The Color Chord: Gold, Black, White, and Rose
Rubens tunes the panel to a restrained but sumptuous chord. Gold dominates, laid over deep black with greenish undertones; white appears in pages and linen, cooling the blaze; flesh is warmed with rose, especially in the putti, whose color then rises into the crimson drapery. The balance avoids monotony. Gold’s wealth is chastened by black; warmth is governed by intellect (the white pages); fleshly cherubs carry their color upward into a banner of praise. The palette’s harmony mirrors the harmony of earthly and heavenly orders.
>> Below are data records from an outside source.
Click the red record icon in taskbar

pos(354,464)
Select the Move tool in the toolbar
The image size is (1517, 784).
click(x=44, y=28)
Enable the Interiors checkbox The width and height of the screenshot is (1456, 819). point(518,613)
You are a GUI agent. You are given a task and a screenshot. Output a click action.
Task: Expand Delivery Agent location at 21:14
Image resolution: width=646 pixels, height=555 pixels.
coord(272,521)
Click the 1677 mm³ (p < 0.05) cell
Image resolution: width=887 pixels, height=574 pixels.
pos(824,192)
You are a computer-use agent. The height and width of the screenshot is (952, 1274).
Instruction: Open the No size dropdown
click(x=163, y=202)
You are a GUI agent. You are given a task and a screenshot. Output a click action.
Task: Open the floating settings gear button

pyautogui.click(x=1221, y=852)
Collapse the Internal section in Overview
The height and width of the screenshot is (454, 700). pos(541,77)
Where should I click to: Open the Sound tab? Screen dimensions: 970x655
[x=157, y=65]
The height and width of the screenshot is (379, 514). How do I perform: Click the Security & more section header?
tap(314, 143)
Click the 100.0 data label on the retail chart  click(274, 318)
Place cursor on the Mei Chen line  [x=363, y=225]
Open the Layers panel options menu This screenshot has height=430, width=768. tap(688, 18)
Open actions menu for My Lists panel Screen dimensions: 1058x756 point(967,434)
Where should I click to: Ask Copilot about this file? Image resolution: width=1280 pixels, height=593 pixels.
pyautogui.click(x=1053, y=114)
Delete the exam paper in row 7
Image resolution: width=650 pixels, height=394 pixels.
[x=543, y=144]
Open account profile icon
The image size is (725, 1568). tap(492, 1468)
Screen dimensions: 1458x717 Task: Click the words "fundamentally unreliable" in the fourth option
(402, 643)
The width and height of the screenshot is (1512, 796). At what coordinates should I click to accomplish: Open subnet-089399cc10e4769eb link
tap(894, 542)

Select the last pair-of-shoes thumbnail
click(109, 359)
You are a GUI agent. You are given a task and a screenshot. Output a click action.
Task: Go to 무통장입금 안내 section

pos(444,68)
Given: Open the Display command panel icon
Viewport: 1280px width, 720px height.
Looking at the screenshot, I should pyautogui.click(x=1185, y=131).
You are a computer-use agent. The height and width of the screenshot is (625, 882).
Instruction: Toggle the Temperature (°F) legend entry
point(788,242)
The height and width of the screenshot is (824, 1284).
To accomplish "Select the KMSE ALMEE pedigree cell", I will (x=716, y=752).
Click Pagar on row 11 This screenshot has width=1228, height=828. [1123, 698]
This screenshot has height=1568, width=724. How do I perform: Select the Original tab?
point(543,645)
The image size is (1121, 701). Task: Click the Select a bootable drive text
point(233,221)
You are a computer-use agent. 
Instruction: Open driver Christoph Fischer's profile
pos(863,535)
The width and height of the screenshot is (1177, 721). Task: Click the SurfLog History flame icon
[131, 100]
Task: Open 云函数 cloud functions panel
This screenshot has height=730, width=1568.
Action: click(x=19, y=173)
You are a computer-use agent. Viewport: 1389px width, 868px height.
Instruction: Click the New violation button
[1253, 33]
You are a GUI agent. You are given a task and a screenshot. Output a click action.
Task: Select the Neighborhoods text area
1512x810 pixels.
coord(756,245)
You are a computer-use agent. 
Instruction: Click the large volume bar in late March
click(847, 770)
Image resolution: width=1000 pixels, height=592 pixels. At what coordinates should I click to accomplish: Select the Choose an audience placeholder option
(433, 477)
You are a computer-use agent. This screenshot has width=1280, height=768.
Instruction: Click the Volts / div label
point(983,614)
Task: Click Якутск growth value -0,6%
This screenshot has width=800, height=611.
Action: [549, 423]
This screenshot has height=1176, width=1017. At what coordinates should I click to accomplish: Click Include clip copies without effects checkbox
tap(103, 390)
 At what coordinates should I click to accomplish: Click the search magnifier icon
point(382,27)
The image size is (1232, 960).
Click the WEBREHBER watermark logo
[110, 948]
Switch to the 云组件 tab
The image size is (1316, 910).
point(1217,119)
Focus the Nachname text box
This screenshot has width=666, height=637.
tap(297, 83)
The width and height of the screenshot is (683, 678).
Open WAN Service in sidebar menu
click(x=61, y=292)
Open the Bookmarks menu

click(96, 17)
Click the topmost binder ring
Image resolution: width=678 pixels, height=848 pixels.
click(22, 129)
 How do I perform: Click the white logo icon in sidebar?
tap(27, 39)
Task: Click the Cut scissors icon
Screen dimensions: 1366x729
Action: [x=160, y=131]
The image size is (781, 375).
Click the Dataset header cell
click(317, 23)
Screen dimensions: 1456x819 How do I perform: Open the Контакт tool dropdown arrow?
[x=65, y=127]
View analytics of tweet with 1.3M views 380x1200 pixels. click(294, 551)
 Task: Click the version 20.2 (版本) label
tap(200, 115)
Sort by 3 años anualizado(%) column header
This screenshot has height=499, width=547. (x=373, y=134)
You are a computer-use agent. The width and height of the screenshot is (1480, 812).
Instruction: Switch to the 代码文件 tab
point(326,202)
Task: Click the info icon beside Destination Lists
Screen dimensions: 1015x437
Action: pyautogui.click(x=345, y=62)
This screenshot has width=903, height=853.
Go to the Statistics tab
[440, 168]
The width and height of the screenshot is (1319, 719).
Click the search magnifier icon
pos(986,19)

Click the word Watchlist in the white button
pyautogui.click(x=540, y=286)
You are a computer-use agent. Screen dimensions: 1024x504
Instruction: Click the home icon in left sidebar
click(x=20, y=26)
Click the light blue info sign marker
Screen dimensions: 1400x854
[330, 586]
A Work Made for Procession and Prayer
Viewed in its original ecclesial context, this panel would have framed the central drama of the Cross with the steadfastness of local patrons. Processions, feast-day sermons, and daily devotions would all read the panel as a living reliquary, a reminder that regional history and universal salvation interlock. Rubens’s ability to make saints feel both stately and approachable served parish needs perfectly: the faithful could recognize their protectors and feel their dignity.
The Sound the Picture Makes
Though silent, the painting hums with implied sound: the faint rasp of pages turned; the heavy whisper of brocade; the crisp flutter of the angels’ banner; the soft consonant of murmured prayer. This imagined soundscape slows the viewer’s eye and keeps the contemplation near. Rubens often uses sensory cues to deepen piety; here, touch and sound enter through sight so that the panel is not merely seen but “felt.”
Contemplation Versus Action and the Balance Struck
Amand’s absorption in the book represents the contemplative life; Walpurgis’s outward look and staff symbolize active service. The angels crown both. Rubens refuses to rank one path over the other. Instead, he shows how the church breathes with two lungs: interior study and exterior charity. That balance is not a doctrinal footnote; it is the painting’s emotional center. The viewer leaves with an image of sanctity that is learned, beautiful, and useful.
Technique and the Persuasion of Paint
Rubens builds forms with a warm ground, drives the darks deep, and then brings light forward in elastic, confident strokes. The gold of the cope is achieved through transparent layers punctuated by opaque sparks; the flesh is modeled wet-into-wet so transitions read as living circulation; the putti’s wings are dashed in with creamy touches that retain the mark of the brush. Nothing is over-finished; everything breathes. That breath is the secret of the panel’s persuasiveness: the saints are not specimens but presences.
Enduring Appeal and Contemporary Relevance
Modern viewers, even at a distance from the panel’s original cult, can feel its argument: wisdom and care, scholarship and service, are beautiful. The painting dignifies reading, governance, and praise—the unglamorous disciplines by which communities endure. It also dignifies materials: cloth, paper, metal, stone become sacraments of meaning in a culture that still finds truth through touch and attention.
Conclusion
“Raising of the Cross – Sts Amand and Walpurgis” is a hymn in gold to steadfast holiness. Rubens composes a vertical procession where carved stone grounds, shimmering vestments sing, faces think, and angels lean in to honor the work of study and rule. The saints are not remote ideals but companions stationed at the church’s threshold, book and staff ready. In 1610 Antwerp, such an image steadied a city learning to hope again; today it still steadies the eye, teaching that beauty and wisdom, humility and authority, can live together on the same luminous page.